(Stored items)
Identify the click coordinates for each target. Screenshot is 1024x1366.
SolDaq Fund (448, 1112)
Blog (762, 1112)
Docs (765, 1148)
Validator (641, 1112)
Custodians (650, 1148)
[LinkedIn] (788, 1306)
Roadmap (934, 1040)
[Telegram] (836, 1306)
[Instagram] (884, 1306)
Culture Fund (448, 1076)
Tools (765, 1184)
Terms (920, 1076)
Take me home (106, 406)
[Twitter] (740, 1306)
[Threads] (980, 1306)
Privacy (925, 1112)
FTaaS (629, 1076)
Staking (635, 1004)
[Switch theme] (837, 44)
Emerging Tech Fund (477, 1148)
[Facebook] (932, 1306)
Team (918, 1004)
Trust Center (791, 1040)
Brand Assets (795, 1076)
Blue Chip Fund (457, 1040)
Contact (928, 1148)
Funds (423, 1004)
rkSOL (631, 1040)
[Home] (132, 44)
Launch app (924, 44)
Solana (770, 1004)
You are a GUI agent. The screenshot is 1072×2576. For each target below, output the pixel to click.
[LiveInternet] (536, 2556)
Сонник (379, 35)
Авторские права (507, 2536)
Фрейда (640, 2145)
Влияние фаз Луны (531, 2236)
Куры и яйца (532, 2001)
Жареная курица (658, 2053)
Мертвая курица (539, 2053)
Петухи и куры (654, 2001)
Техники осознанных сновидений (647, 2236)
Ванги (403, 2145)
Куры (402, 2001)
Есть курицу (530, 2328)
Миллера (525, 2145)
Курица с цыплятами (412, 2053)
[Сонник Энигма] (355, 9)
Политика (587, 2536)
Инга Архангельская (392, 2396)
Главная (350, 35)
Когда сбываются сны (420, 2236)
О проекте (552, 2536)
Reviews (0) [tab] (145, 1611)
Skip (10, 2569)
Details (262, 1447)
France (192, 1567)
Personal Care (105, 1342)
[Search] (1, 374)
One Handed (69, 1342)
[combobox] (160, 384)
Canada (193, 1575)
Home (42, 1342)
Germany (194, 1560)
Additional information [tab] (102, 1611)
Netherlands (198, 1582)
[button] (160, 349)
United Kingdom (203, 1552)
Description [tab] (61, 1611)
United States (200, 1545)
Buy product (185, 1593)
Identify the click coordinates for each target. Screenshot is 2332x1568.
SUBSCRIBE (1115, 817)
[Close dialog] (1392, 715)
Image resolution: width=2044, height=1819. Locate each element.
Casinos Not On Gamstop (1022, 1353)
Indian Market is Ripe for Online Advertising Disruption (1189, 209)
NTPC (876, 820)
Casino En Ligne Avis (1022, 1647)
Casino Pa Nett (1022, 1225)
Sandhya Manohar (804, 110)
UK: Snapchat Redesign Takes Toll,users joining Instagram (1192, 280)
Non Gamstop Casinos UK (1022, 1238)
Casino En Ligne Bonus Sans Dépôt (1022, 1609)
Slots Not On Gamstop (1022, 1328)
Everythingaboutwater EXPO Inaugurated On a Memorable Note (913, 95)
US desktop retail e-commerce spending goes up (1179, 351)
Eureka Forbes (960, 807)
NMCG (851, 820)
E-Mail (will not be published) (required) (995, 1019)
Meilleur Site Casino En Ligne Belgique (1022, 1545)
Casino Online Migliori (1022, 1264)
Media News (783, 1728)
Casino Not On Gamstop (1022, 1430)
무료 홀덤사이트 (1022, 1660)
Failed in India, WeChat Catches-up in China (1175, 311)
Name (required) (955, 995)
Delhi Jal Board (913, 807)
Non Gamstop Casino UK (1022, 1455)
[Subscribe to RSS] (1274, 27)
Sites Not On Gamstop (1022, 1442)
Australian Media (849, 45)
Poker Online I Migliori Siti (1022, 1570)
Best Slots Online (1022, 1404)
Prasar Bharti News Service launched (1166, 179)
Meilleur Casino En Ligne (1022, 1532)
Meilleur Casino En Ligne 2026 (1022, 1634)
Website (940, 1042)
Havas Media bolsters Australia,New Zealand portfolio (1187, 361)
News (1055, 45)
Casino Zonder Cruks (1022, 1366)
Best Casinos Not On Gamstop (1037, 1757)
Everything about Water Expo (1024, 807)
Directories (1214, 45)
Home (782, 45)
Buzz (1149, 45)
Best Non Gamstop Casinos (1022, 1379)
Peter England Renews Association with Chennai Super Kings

--- Task to complete ---
Counting only lines that hold the word "Gamstop", state how many there are in the data. Write the number alone.

--- Response to this task ---
8